Signed-off-by: Aneesh Kumar K.V <[email protected]>
---
misc/tune2fs.c | 269 +++++++++++++++++++++++++++++++++++++++++++++++++++++++-
1 files changed, 266 insertions(+), 3 deletions(-)

diff --git a/misc/tune2fs.c b/misc/tune2fs.c
index 833b994..d8f12a6 100644
--- a/misc/tune2fs.c
+++ b/misc/tune2fs.c
@@ -61,6 +61,7 @@ char * new_label, *new_last_mounted, *new_UUID;
char * io_options;
static int c_flag, C_flag, e_flag, f_flag, g_flag, i_flag, l_flag, L_flag;
static int m_flag, M_flag, r_flag, s_flag = -1, u_flag, U_flag, T_flag;
+static int I_flag;
static time_t last_check_time;
static int print_label;
static int max_mount_count, mount_count, mount_flags;
@@ -71,6 +72,7 @@ static unsigned short errors;
static int open_flag;
static char *features_cmd;
static char *mntopts_cmd;
+static unsigned long int new_inode_size;

int journal_size, journal_flags;
char *journal_device;
@@ -89,7 +91,8 @@ static void usage(void)
"\t[-o [^]mount_options[,...]] [-r reserved_blocks_count]\n"
"\t[-u user] [-C mount_count] [-L volume_label] "
"[-M last_mounted_dir]\n"
- "\t[-O [^]feature[,...]] [-T last_check_time] [-U UUID]"
+ "\t[-O [^]feature[,...]] [-T last_check_time] [-U UUID]\n"
+ "\t[ -I new_inode_size ]"
" device\n"), program_name);
exit (1);
}
@@ -505,7 +508,7 @@ static void parse_tune2fs_options(int argc, char **argv)
struct passwd * pw;

printf("tune2fs %s (%s)\n", E2FSPROGS_VERSION, E2FSPROGS_DATE);
- while ((c = getopt(argc, argv, "c:e:fg:i:jlm:o:r:s:u:C:J:L:M:O:T:U:")) != EOF)
+ while ((c = getopt(argc, argv, "c:e:fg:i:jlm:o:r:s:u:C:J:L:M:O:T:U:I:")) != EOF)
switch (c)
{
case 'c':
@@ -702,6 +705,23 @@ static void parse_tune2fs_options(int argc, char **argv)
open_flag = EXT2_FLAG_RW |
EXT2_FLAG_JOURNAL_DEV_OK;
break;
+ case 'I':
+ new_inode_size = strtoul (optarg, &tmp, 0);
+ if (*tmp) {
+ com_err (program_name, 0,
+ _("bad Inode size - %s"),
+ optarg);
+ usage();
+ }
+ if (!((new_inode_size & (new_inode_size - 1)) == 0)) {
+ com_err (program_name, 0,
+ _("bad Inode size - %s"),
+ optarg);
+ usage();
+ }
+ open_flag = EXT2_FLAG_RW;
+ I_flag = 1;
+ break;
default:
usage();
}
@@ -739,6 +759,215 @@ void do_findfs(int argc, char **argv)

:: TASKS TO PERFORM ::
[a] How many insertions and deletions does the tune2fs patch make in total?
[b] Continue the tune2fs inode-size patch from its last line onward.

:: AVAILABLE DATA ::
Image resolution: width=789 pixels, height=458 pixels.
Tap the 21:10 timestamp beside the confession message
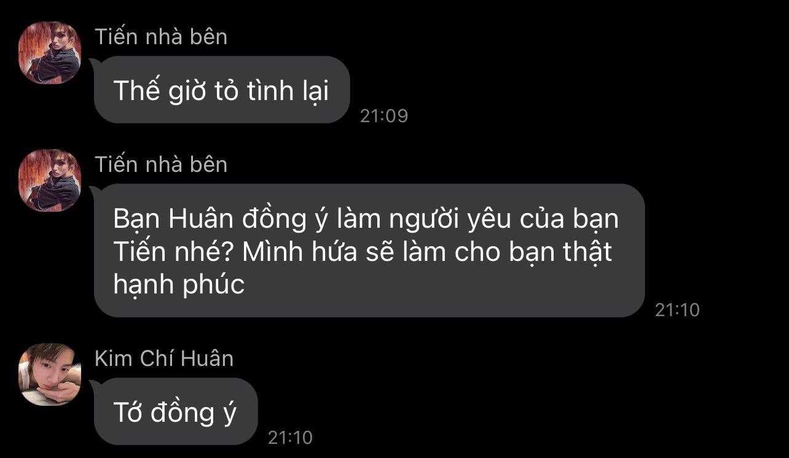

:: ANSWERS TO THE TASKS ::
[a] 266 insertions and 3 deletions.

[b]
exit(0);
}

+static void *ext2fs_read_next_inode(ext2_filsys fs,
+ void *inode, void *inode_table,
+ int *retval)
+{
+ int blk;
+ static int group = 0, offset = -1;
+ int max_group = fs->super->s_inodes_count/fs->super->s_inodes_per_group;
+ int itable_size = fs->blocksize * fs->inode_blocks_per_group;
+
+ *retval = 0;
+
+ if (offset != -1 && offset < itable_size)
+ goto found;
+
+
+ if (group >= max_group)
+ return NULL;
+
+ blk = fs->group_desc[group].bg_inode_table;
+ *retval = io_channel_read_blk(fs->io, blk,
+ fs->inode_blocks_per_group, inode_table);
+ if (*retval)
+ return NULL;
+ group++;
+ offset = 0;
+
+found:
+ memcpy(inode, inode_table + offset, EXT2_INODE_SIZE(fs->super));
+ offset += EXT2_INODE_SIZE(fs->super);
+ return inode;
+
+}
+
+static int ext2fs_write_itb(ext2_filsys fs, int group,
+ void *inode_table_block, int free_inodes_count)
+{
+ int retval;
+ int blk = fs->group_desc[group].bg_inode_table;
+ retval = io_channel_write_blk(fs->io, blk,
+ fs->inode_blocks_per_group, inode_table_block);
+ if (retval)
+ return retval;
+
+ fs->group_desc[group].bg_free_inodes_count = free_inodes_count;
+
+ return 0;
+}
+
+static int resize_inode(ext2_filsys fs, unsigned long int new_inode_size)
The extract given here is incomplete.